En effet, en ces temps de mutation, la réinsertion au travail, surtout pour les moins qualifiés, suppose qu'ils puissent accéder à une authentique formation professionnelle, à des métiers d'avenir. Parmi les conditions d'une telle formation que nous examinerons plus loin, il est déjà possible de mentionner ici la nécessité d'un minimum de sécurité économique. 11 est indispensable pour qu'un tra-vailleur sans qualification puisse consacrer du temps à une formation, et croire sa réussite possible. Il est aussi simplement indispensable, pour qu'un travailleur très démuni puisse chercher un emploi, sans craindre de mettre en péril une sécurité très fragile construite au sein des circuits de survie.

Au terme de ce tour d'horizon, nous pouvons constater que tout individu n'est pas garanti contre les risques susceptibles de réduire ou supprimer sa capacité de gain.

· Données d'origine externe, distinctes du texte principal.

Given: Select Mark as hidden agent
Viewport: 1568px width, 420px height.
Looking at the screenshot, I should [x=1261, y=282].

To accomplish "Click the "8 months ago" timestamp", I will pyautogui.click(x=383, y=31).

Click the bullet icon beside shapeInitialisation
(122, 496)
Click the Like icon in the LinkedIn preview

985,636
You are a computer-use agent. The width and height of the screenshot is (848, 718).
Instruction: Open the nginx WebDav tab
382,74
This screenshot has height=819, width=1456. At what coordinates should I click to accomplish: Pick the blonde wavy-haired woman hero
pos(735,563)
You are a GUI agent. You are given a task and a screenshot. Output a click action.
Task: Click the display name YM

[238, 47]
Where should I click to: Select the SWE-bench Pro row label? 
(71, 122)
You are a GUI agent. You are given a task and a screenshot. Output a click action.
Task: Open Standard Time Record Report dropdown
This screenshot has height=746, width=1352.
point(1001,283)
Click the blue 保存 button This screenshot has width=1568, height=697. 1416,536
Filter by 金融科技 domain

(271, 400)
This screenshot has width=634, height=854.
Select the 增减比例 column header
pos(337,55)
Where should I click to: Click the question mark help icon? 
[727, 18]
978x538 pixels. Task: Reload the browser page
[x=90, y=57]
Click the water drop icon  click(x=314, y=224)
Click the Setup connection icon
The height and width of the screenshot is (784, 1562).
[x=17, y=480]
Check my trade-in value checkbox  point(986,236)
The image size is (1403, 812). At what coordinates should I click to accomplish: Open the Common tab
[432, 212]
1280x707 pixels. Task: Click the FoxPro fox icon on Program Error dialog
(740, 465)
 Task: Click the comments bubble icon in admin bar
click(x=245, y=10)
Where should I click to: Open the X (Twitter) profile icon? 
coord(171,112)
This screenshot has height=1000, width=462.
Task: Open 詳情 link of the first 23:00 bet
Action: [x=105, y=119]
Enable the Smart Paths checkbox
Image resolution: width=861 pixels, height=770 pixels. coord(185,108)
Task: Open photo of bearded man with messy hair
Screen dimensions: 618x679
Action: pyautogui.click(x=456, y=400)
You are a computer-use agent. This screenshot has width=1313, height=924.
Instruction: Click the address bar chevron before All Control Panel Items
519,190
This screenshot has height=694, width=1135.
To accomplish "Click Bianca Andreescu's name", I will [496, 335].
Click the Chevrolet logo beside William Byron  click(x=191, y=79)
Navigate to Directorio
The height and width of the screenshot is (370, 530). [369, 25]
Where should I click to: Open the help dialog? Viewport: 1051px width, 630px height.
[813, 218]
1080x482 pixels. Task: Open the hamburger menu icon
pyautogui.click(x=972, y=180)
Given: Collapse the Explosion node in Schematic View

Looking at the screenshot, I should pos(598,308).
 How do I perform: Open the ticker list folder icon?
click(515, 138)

La référence au statut social et professionnel antérieur aboutit à exclure des revenus de substitution les personnes se trouvant déjà en situation de grande pauvreté. Par ailleurs les allocations fournies sont rarement assorties d'un plancher.

Leur montant, ni leur durée ne peuvent représenter une sécurité à long terme pour ceux qui déjà auparavant se trouvaient en situation précaire.